Annual Eurozone inflation was 0.4% in October; Brent crude oil prices have plunged about 30% since mid-June on concerns that a global glut of oil would persist into next year and at the end of October, it was reported that adjusted for an increase in the sales tax to 8% from 5% in April, Japan's core consumer-price index rose 1.0% from a year earlier in September.
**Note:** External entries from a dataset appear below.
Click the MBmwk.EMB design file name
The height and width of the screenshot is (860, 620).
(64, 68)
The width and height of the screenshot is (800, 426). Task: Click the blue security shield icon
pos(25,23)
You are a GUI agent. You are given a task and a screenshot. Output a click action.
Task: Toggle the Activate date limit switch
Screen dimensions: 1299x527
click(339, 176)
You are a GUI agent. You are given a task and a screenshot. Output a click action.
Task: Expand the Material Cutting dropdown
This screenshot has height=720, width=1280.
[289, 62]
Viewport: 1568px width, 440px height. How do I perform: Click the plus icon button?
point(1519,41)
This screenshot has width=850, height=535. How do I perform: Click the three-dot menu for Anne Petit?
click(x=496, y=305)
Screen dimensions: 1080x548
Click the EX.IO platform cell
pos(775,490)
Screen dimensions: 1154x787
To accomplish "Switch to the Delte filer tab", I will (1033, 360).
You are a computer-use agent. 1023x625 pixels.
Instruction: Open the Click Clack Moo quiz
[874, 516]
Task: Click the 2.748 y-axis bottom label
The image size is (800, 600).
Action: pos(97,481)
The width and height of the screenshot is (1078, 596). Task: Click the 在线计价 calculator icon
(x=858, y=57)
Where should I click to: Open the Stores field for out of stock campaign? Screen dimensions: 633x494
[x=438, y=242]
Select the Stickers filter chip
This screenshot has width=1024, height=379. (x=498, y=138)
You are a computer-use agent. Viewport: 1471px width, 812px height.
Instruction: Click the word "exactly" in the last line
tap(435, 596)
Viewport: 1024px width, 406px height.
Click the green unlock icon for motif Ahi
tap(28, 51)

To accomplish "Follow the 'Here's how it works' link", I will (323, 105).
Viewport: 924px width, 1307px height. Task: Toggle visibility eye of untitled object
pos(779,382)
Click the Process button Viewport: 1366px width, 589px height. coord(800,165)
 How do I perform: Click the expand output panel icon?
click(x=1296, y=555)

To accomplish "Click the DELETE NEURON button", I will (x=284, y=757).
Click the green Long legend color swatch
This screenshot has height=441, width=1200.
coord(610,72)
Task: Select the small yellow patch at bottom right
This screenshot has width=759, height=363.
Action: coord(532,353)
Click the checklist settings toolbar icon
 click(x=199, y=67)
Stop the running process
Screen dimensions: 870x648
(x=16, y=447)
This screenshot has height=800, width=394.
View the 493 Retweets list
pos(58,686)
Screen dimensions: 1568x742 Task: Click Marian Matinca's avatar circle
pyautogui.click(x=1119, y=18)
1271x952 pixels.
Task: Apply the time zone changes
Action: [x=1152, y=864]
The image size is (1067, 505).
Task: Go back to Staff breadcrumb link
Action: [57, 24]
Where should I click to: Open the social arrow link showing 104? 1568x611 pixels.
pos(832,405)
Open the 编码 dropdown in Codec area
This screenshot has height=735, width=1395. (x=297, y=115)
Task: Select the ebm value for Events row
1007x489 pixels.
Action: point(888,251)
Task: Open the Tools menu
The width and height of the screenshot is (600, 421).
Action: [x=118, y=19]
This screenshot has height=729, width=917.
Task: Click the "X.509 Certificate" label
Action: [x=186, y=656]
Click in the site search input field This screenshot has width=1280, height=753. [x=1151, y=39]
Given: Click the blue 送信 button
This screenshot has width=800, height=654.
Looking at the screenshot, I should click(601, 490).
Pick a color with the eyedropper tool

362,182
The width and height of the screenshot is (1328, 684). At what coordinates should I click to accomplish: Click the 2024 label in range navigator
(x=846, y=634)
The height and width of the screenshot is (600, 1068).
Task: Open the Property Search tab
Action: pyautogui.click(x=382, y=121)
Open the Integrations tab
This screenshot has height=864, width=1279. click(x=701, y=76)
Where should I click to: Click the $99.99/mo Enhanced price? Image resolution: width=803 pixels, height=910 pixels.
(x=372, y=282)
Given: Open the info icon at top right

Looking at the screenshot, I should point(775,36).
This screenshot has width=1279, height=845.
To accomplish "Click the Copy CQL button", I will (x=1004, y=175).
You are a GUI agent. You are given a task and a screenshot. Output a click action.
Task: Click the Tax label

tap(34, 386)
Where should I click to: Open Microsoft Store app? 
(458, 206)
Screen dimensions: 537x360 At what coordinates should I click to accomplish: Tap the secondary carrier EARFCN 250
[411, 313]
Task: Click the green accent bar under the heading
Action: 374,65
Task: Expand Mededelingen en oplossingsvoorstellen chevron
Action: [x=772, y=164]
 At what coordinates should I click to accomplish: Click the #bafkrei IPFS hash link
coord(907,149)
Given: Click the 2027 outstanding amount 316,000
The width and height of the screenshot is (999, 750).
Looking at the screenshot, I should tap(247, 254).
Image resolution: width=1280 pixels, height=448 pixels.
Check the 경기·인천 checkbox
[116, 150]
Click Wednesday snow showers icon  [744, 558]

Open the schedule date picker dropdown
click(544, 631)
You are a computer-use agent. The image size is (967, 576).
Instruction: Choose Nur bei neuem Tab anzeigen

The figure was the lowest in 11 months, moving further away from the central bank’s price target of 2% to end 15 years of deflation.

On Friday, Shinzo Abe, Japan's prime minister, dissolved parliament's lower house and a snap election is scheduled for December 14, with the government seeking a fresh mandate for struggling "Abenomics" of massive monetary easing and structural reform, just two years after Abe returned to power promising that "Japan is Back" - on last Monday it was reported that the Japanese economy was back in recession as consumers cut spending in response to the April sales tax hike.

Also on Friday, Mario Draghi, ECB president, stressed that the central bank was ready to take serious action to raise inflation expectations while the People's Bank of China (PBoC) cut interest rates.

"We will do what we must to raise inflation and inflation expectations as fast as possible," Draghi told bankers at a conference in Frankfurt.

"If ... our policy is not effective enough to achieve this, or further risks to the inflation outlook materialise, we would step up the pressure and broaden even more the channels through which we intervene, by altering accordingly the size, pace and composition of our purchases," he said.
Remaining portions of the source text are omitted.